Our main agent is located under agents/nav_agent.py. This class is the entry point for the autonomy stack and defines the run_step method which is called every step of the simulator.

Setup

Clone this repo inside the unzipped LunarAutonomyChallenge folder provided by the organizers which contains the simulator:

  LunarAutonomyChallenge
    ...
    lunar_autonomy_challenge
    ...

Create an outputs/ folder to store generated data, and a data/ folder to store other data (heightmaps, etc.).

Environment

1. Create conda env

conda create -n lac python=3.10
conda activate lac

2. Setup LAC simulator

• Download simulator folder from LunarAutonomyChallenge.zip
• Unzip it into ~/ or desired location
• cd ~/LunarAutonomyChallenge
• pip3 install --force-reinstall -r requirements.txt

3. Install pytorch into lac environment: pip3 install torch torchvision torchaudio
4. Clone this repo into the LunarAutonomyChallenge folder. Inside ~/LunarAutonomyChallenge/lunar_autonomy_challenge:

pip install -r requirements.txt
pip install -e .

5. Install LightGlue.

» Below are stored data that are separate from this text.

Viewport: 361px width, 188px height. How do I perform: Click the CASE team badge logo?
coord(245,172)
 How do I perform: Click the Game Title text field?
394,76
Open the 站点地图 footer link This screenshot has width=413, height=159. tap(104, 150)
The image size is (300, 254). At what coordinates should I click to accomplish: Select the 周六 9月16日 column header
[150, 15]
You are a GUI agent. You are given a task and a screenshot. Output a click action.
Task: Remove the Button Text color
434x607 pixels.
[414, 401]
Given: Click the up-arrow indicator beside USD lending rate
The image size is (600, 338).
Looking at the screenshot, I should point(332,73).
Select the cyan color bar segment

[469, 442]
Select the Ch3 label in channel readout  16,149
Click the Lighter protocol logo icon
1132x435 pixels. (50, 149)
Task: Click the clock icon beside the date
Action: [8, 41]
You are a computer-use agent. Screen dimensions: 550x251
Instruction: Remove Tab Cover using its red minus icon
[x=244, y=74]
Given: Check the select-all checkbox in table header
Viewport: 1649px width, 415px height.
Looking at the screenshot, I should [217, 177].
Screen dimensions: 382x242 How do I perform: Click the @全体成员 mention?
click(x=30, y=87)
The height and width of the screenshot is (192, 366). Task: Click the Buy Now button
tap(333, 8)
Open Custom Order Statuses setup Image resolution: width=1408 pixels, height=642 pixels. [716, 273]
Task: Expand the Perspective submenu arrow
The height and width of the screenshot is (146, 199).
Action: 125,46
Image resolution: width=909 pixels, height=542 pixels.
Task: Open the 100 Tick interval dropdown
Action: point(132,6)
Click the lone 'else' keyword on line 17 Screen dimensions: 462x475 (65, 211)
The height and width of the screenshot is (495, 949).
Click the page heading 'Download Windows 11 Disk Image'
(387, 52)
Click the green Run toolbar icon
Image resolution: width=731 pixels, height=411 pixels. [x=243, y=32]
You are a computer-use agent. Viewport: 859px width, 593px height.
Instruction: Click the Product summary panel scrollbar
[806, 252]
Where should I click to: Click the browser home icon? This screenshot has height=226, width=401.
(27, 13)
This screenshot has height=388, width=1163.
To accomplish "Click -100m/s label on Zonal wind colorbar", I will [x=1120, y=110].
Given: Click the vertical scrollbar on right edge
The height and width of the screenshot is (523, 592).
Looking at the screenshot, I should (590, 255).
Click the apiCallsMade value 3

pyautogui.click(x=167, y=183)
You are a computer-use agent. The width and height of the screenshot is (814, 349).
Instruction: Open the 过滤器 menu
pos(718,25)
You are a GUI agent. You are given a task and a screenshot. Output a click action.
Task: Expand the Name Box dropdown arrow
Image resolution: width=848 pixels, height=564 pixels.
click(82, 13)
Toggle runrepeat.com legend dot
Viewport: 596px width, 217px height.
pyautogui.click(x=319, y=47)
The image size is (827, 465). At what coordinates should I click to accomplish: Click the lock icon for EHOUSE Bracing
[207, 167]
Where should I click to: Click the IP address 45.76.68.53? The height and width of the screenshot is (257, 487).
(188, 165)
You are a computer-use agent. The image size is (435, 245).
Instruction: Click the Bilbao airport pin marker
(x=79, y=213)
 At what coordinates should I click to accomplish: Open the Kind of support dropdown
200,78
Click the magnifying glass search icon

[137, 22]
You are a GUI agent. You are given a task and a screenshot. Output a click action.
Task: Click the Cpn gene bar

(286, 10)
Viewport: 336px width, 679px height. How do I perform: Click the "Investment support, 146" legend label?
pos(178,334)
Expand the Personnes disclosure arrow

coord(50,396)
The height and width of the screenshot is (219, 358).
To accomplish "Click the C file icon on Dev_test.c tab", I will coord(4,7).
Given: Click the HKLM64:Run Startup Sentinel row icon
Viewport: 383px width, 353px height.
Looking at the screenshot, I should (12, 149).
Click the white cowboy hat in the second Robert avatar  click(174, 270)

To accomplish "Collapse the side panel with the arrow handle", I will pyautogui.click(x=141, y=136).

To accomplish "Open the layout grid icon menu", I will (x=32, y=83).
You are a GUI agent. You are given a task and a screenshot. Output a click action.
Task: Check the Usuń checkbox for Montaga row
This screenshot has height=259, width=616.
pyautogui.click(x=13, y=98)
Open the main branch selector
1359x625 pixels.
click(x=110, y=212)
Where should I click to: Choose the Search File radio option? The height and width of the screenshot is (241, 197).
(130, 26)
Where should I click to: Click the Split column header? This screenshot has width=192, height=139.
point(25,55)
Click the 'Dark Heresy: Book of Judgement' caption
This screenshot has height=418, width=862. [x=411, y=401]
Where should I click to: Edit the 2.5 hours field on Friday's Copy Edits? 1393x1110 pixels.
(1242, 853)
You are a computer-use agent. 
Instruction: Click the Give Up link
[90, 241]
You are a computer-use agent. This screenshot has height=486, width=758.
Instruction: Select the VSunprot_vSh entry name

In ~/opt:

git clone https://github.com/cvg/LightGlue.git && cd LightGlue
python -m pip install -e .

6. pip install -U segmentation-models-pytorch

Conventions

Transformations

We use the GTSAM convention, where a_T_b denotes the transformation from frame b to frame a.

• Also equivalent to the pose of frame b in frame a.
• a_T_b * b_T_c = a_T_c
• a_T_b * b_P = a_P (where b_P is points P in frame b)